Principle:Interpretml Interpret Feature Binning And Discretization
| Metadata | |
|---|---|
| Sources | InterpretML, EBM Binning |
| Domains | Data_Preprocessing, Interpretability |
| Last Updated | 2026-02-07 12:00 GMT |
Overview
A discretization technique that converts continuous and categorical features into fixed bin indices for use in additive model training.
Description
Feature Binning and Discretization partitions the feature space into discrete bins, enabling EBMs to learn piecewise-constant shape functions. For continuous features, quantile-based (or uniform/humanized) cut points divide the range into approximately equal-frequency bins. For categorical features, each unique category maps to a bin index. The binning process also computes bin weights (sample counts per bin), handles missing values with a dedicated bin, and supports differential privacy through noise injection during bin boundary selection.
Usage
Use this principle after data preparation and before model training.
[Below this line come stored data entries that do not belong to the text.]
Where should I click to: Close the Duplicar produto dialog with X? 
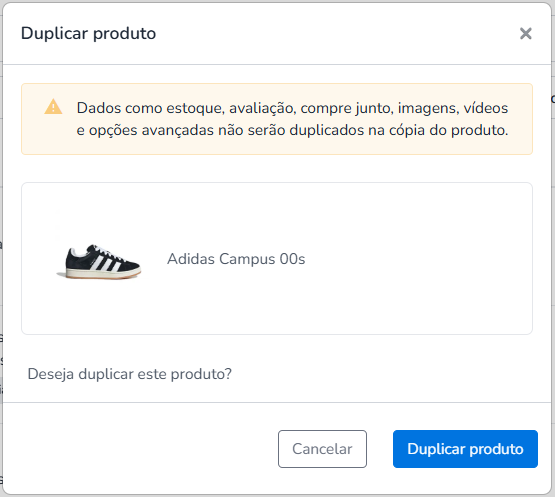click(526, 34)
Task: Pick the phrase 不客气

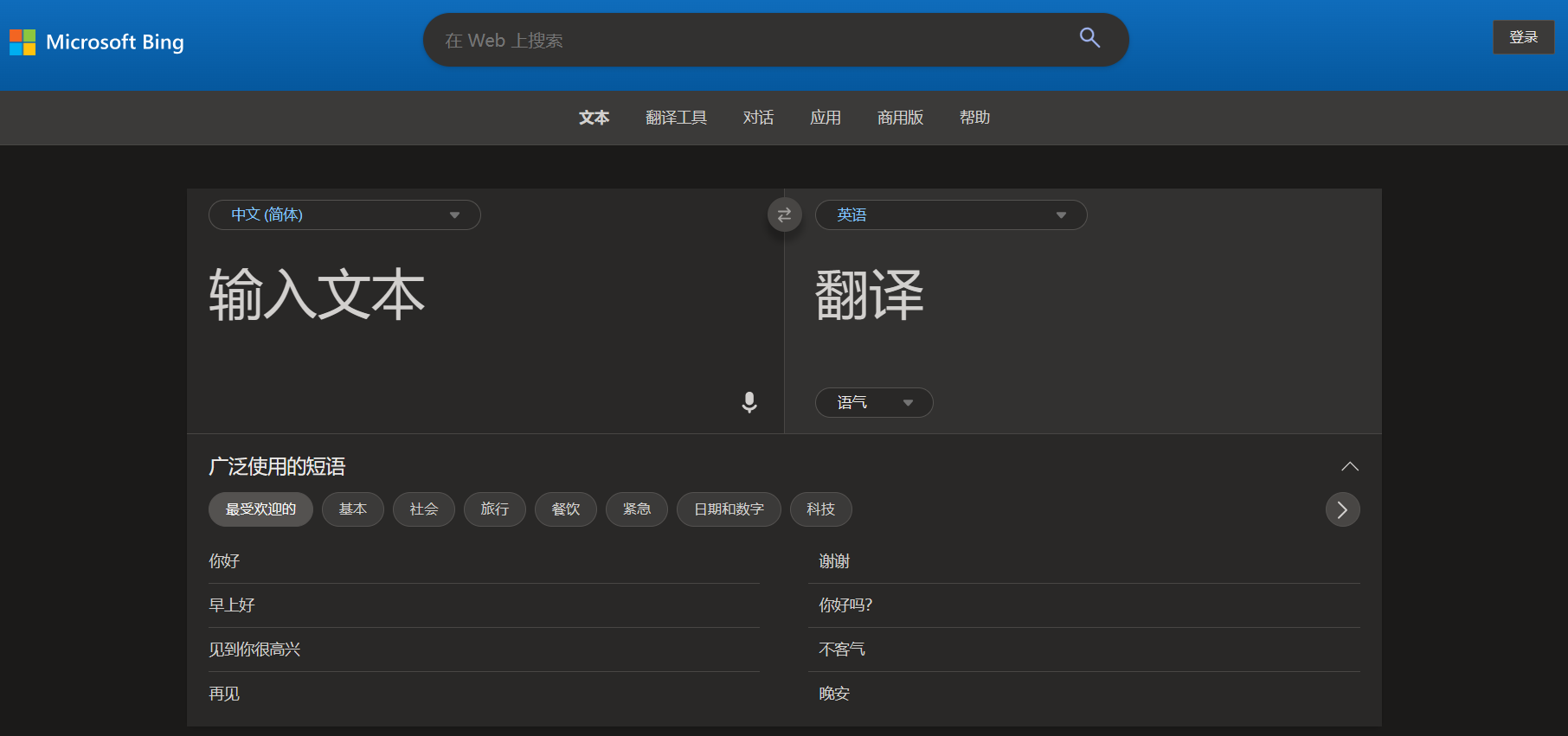Action: tap(842, 650)
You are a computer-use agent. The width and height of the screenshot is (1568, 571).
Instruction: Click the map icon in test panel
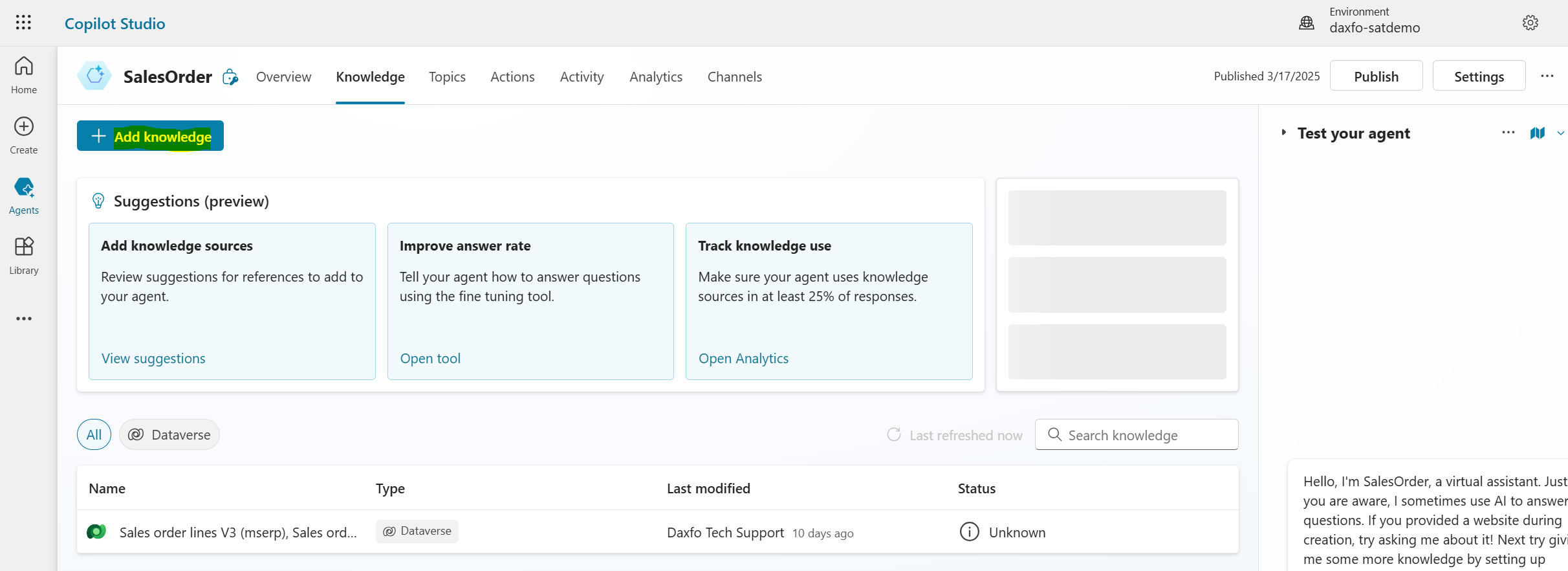pos(1537,133)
It is essential for any GAM-based model that learns lookup-table style shape functions rather than parametric functions.
Theoretical Basis
Quantile binning: given N samples sorted, place cut points at quantile boundaries q_i = i/k for k bins.
For feature x with sorted values x(1) ≤ x(2) ≤ ... ≤ x(N), cut points ci are chosen such that approximately N/k samples fall in each bin [ci-1, ci).
For categorical features, each unique value v maps to bin index b(v).
Missing values always get bin index 0 (dedicated missing bin).